Once their sons graduated the car was a spare. These friends knew my youngest son was going to college in the fall, and needed transportation. They did not need the old car any longer, so they gave it to him. It is a subcompact station wagon. Not cool, just practical transportation. To him, age and lack of “cool,” is unimportant.  The air conditioner does not work, and there is no power anything , but it is his pride. It is his car. That makes it the best car in the world. 

What impressed me was his treatment of his new car. Since it was his car, he felt that he should pay the insurance on it. It turns out that he—a teen-aged male—would pay more for insurance on that one car than I would pay for insurance on all of our cars if I added it to my policy.  We agreed he could pay me the difference between my old rate, without his car and the new rate with his car on my policy.

Responsibility to Know

After he got the car home, he spent an afternoon cleaning the car, completely, and followed that up the next day waxing his car. It is now shinier than our newest car. He made arrangements to have a mechanic check the car out. The maintenance on the car was current. It even had a new Texas inspection certificate. But it was now his car, and an owner has a responsibility to know about a car.

I asked him why he felt that way. He looked at me and said, “That’s what you do every time you get a car. But this car is mine. That means I am supposed to do those things not you.”

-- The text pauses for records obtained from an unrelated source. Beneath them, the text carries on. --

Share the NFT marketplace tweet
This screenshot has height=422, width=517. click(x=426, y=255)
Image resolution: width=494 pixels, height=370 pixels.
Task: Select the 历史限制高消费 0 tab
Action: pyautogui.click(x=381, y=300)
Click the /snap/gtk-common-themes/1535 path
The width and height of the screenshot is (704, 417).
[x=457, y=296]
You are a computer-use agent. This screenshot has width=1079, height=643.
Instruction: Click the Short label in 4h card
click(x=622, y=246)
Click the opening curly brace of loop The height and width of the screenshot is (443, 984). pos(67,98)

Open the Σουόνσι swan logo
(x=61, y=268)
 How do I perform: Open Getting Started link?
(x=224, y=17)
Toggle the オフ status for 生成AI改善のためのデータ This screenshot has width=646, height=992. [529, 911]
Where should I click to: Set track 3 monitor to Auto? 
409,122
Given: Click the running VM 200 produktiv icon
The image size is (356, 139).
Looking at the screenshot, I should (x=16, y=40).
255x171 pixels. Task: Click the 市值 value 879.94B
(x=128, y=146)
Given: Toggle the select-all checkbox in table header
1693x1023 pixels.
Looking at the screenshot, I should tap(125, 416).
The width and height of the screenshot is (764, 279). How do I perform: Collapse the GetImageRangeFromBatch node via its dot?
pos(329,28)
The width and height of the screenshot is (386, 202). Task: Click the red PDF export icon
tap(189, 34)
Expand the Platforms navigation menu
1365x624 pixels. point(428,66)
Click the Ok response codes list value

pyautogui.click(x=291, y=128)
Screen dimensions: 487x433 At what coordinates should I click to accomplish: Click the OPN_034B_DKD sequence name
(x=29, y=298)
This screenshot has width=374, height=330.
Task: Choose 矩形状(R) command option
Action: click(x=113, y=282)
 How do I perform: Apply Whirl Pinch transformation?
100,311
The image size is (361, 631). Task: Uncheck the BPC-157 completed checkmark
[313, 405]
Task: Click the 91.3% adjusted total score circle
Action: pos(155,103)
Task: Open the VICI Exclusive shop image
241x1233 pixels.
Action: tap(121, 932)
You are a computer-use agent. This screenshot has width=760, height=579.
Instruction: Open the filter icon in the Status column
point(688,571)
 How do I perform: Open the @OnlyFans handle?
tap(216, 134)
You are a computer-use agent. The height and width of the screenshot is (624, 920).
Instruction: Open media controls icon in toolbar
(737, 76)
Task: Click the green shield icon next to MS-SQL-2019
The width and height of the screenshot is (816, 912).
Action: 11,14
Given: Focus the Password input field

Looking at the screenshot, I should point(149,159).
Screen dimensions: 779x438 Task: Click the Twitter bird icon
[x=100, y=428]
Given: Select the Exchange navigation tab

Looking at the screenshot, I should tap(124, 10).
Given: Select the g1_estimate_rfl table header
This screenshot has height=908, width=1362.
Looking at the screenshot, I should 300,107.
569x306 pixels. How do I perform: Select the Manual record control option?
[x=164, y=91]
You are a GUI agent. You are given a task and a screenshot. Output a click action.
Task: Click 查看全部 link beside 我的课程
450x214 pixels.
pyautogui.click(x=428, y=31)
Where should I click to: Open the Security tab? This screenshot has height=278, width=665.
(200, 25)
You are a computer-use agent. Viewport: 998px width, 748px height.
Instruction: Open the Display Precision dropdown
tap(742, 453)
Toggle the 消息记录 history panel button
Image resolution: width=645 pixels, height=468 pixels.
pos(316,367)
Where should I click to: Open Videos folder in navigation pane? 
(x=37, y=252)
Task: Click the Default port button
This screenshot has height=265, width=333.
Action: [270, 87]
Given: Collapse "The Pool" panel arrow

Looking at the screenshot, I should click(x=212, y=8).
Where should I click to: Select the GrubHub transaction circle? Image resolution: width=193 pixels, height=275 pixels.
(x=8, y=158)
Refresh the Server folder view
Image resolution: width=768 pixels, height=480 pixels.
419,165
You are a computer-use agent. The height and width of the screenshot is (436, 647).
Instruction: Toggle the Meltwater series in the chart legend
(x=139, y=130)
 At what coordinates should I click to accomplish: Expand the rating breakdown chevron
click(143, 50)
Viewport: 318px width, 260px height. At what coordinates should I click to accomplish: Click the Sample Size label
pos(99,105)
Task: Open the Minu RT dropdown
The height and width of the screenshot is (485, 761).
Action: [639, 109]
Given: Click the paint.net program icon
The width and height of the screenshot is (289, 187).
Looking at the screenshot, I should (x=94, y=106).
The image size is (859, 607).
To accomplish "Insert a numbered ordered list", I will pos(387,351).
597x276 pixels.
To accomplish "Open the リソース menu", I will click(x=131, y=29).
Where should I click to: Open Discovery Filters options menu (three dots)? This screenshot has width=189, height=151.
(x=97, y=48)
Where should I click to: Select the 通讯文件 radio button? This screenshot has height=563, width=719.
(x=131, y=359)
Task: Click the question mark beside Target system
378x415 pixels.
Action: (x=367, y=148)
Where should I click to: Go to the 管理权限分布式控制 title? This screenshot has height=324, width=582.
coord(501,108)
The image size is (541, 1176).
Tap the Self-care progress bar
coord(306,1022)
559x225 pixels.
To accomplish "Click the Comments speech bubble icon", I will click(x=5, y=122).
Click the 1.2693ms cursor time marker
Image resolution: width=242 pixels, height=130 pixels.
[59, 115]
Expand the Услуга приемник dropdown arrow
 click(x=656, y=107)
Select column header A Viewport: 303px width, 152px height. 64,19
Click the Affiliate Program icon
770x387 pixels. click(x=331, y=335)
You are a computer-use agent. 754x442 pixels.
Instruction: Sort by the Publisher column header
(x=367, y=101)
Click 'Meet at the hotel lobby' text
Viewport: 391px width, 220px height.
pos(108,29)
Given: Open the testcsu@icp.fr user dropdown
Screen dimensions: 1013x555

He showed me once again that the most powerful example in a child’s life is the one set by his parents.  Do the right thing when your children are growing up, and when they are grown, they too, do the right thing.

The next day he took the car to the community college he attends to get it registered as a student car. I told him to use the car he had been driving until the semester ended. He wanted to take his car, so mom would have a car during the day—one not as old as her youngest son. He called at lunchtime. He had left the lights on. When you take out the key a 1992 car does not beep if you leave your lights on. His battery was dead. He needed a jump start.

I was amused. I had done the exact same thing in the past. He was just following the example I had set.  Again.